Two groundbreaking exhibits at Cascadia Art Museum are A Legacy Rediscovered: Northwest Women Artists, 1920-1970 and Building a Dream: Z. Vanessa Helder and Artists of the Inland Northwest. What a special pairing!
David Martin, our treasured curator of mid-twentieth century modernism in the Northwest, curated both of these exhibits. The first introduces a group of artists each of whom demonstrate a knowledge of a main direction in twentieth century art: impressionism, realism, surrealism, abstraction. In the second, he assembled a group of Z. Vanessa Helder’s Grand Coulee Dam watercolors, as well as a selection of work by her students.
Several of the women in A Legacy Rediscovered are well-known, although not always for the type of work in the exhibit. Doris Chase became known for her large abstract sculptures, videos, and films, Myra Wiggins for her pictorialist photography, and Yvonne Twinning Humber for her realism and magic realism. Some of these women came from or were able to study on the East Coast, at major art schools, and with prominent teachers. The Women Painters of Washington, formed by Myra Wiggins in 1930, became a focal point for many women in Seattle.
The back stories of these artists can help with understanding how they chose their subjects. Peggy Strong for example, suffered a paralyzing car accident in 1933. This led to her identification with other people who were struggling, particularly African Americans. As with so many of these artists, the government art programs provided opportunities such as mural painting and printmaking that otherwise would not have been available.
In this exhibit, we see several mural studies by Lucia Wiley from a series called Youth Marches On. She worked in true fresco and later won a national award as an outstanding mural painter. As we look at these studies we see a range of approaches and a sophisticated organization of space. Later she converted to be a sister in the Community of the Holy Spirit in New York City and taught in their schools for many years.
Vivian Kidwell Griffin stands out as an early surrealist in the 1930s even as her entire education was in the Northwest. The paintings included by her are unusual and original—she does not follow other familiar surrealist approaches.
Among the abstract artists is Maria Frank whose blue green painting suggests, with its curving pastel greens and blues, quite a different understanding of abstraction than the aggressive forms of the New York based Abstract Expressionists.

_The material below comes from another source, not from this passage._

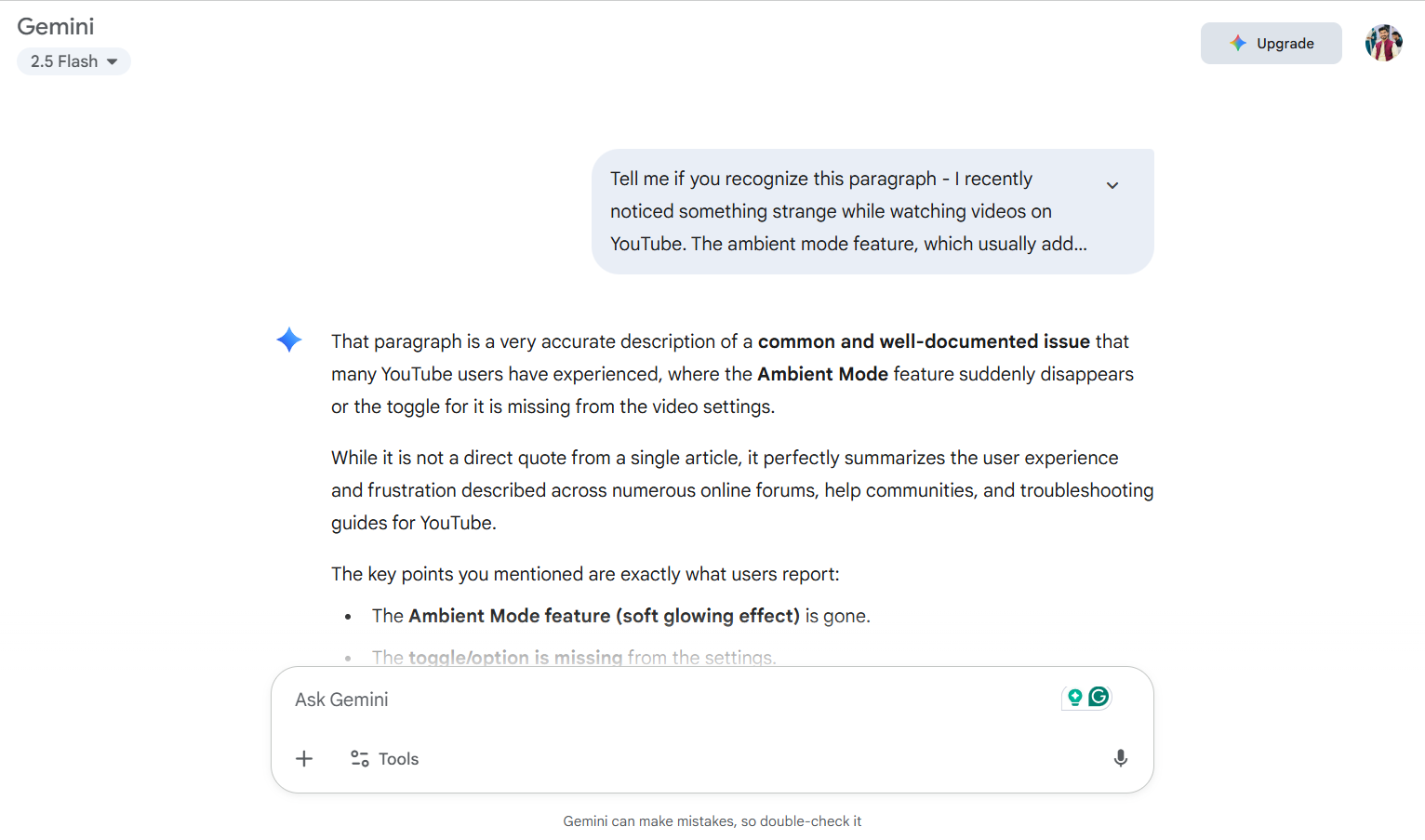Screen dimensions: 1425x840
Task: Click the line 'The key points you mentioned'
Action: (x=585, y=574)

Indeed, what emerges from this exhibit is a strong group of women who forged their own careers on their own terms. It is hard to believe they were so successful in the context of the Northwest culture in the mid-twentieth century.
Building a Dream: Z. Vanessa Helder and Artists of the Inland Northwest
Z. Vanessa Helder studied at the Art Student’s League in New York City on a scholarship in 1934. On returning to Washington state she was hired by the WPA to run the Spokane Arts Center from 1939-41. The center was a hub of creativity featuring theater, writing workshops, and painting until it was closed during World War II.

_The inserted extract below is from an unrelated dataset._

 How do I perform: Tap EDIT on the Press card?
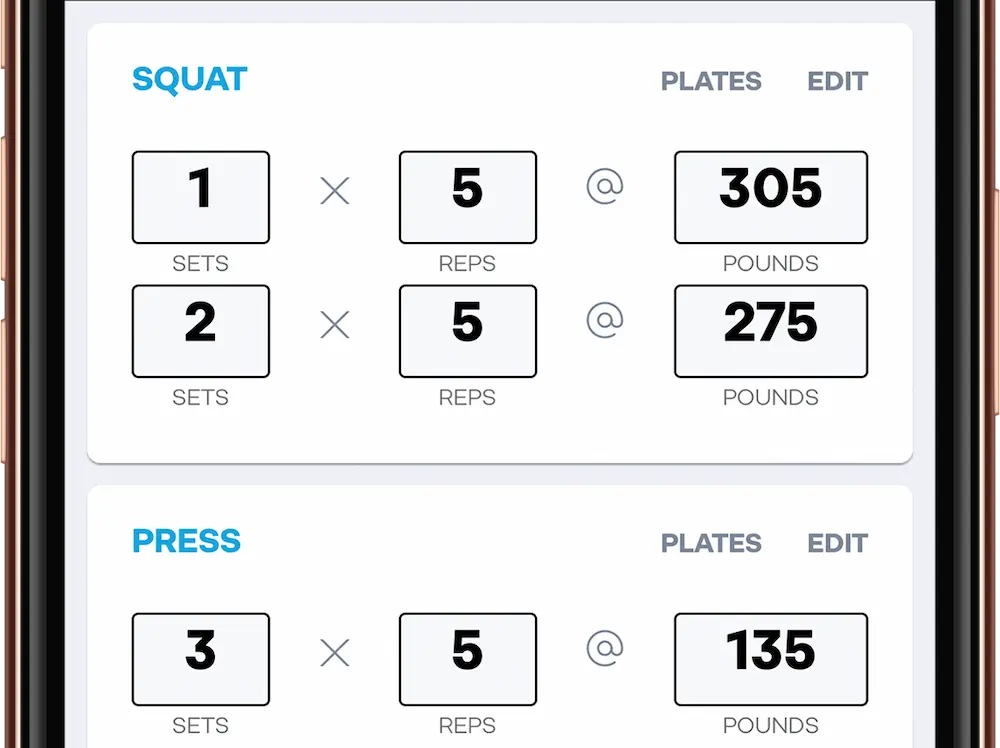coord(837,543)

On her own time, Helder spent two years painting the construction of the Grand Coulee Dam, the only woman permitted on the site. She created sketches during the day and watercolor paintings at night. Her precisionist style of clean-cut buildings and industrial sites juxtapose details of the building of the dam with the specific landscape of Northeastern Washington. The compositions include complex diagonals of the industrial equipment set in the swelling hills of the region. She also painted worker housing, although in a precisionist way—no people, no cars, no stores. The small houses stand in for the life in the village of Grand Coulee. Read B Street by Lawney L. Reyes, University of Washington Press (2008), for the rest of the picture.
Widely praised for the Grand Coulee paintings, they are still her best known work. It was a fortuitous conjunction of her initiative in seeking out this subject, inspired by her precisionist perspective, and her sophisticated approach to both medium and composition.

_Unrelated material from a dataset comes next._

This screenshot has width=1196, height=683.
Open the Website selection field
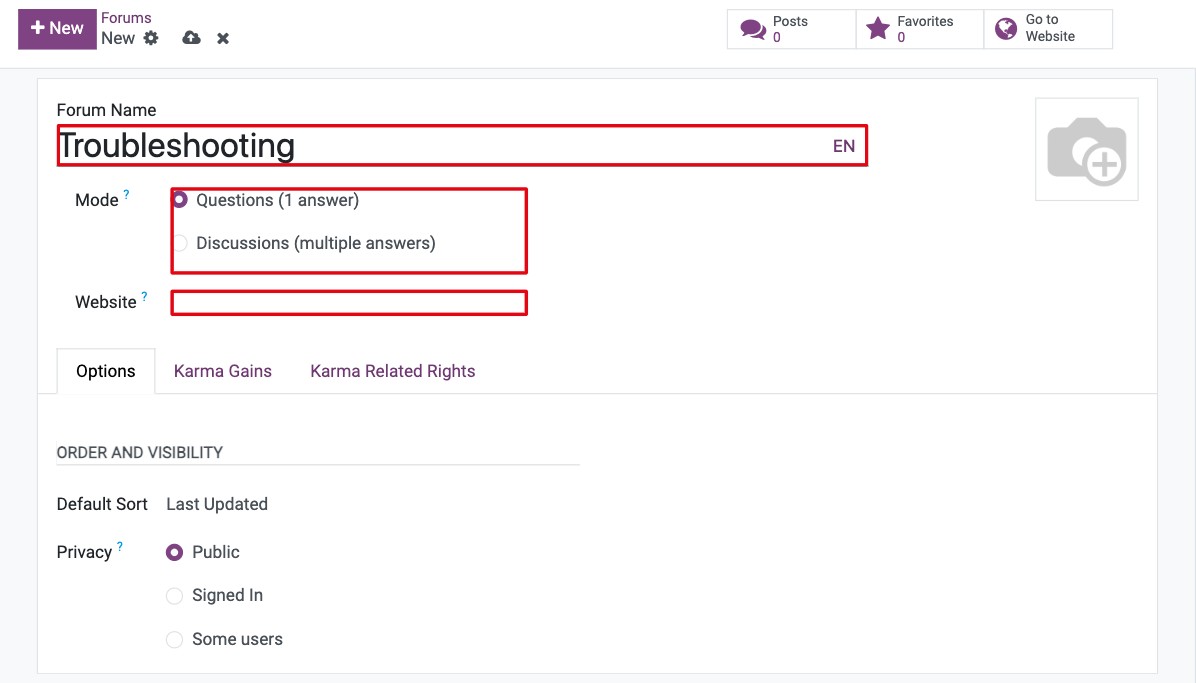(349, 303)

In a second room of the exhibit are works by her students including the later well-known Alden Mason. Each work tells us that these artists learned from Helder, but went their own way.
Susan Noyes Platt
Susan Noyes Platt writes for local, national, and international publications and her website is www.artandpoliticsnow.com.
Building a Dream: Z. Vanessa Helder and Artists of the Inland Northwest is on view through September 29 and A Legacy Rediscovered: Northwest Women Artists through January 5 at Cascadia Art Museum, located at 190 Sunset Avenue S., Edmonds, Washington. Hours are Wednesday through Sunday from 11 a.m. to 5 p.m. For more information www.cascadiaartmuseum.org.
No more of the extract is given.